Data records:
#####
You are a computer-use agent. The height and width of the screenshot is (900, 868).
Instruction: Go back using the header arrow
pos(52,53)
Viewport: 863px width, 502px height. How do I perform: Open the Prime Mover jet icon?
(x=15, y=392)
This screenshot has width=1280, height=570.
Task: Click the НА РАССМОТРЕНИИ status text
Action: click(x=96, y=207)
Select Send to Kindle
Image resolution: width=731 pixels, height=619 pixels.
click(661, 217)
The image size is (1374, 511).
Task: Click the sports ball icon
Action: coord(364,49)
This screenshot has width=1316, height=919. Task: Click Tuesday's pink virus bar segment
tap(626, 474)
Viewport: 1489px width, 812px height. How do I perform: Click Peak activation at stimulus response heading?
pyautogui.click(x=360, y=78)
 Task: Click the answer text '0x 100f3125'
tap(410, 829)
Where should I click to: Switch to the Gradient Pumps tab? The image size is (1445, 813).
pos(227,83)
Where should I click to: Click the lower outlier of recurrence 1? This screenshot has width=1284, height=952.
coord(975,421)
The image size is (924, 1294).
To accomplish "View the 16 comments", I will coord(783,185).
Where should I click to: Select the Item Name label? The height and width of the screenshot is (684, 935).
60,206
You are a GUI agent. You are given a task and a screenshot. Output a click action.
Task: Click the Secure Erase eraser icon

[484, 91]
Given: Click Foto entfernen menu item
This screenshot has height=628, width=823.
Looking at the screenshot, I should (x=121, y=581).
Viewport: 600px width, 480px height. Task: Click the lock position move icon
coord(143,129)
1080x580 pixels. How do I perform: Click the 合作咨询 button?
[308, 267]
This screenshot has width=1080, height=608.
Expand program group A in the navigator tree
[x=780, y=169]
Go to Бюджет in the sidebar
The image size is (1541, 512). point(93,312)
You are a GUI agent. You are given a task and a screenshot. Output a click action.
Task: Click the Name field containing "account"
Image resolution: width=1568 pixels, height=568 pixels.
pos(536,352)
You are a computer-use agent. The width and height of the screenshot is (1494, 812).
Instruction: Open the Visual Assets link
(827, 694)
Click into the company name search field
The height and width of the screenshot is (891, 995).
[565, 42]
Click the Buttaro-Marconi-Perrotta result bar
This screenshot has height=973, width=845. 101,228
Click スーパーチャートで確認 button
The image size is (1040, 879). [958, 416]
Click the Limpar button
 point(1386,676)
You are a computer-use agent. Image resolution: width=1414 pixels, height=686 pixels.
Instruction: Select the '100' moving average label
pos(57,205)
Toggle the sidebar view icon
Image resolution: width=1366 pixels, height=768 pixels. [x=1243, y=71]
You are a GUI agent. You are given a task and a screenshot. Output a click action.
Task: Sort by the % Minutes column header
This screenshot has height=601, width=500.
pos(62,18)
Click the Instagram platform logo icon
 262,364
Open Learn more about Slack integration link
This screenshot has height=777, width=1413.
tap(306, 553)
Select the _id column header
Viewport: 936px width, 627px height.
#####
Filter the records for lines holding the string "column". Copy each one.

Task: Sort by the % Minutes column header
Select the _id column header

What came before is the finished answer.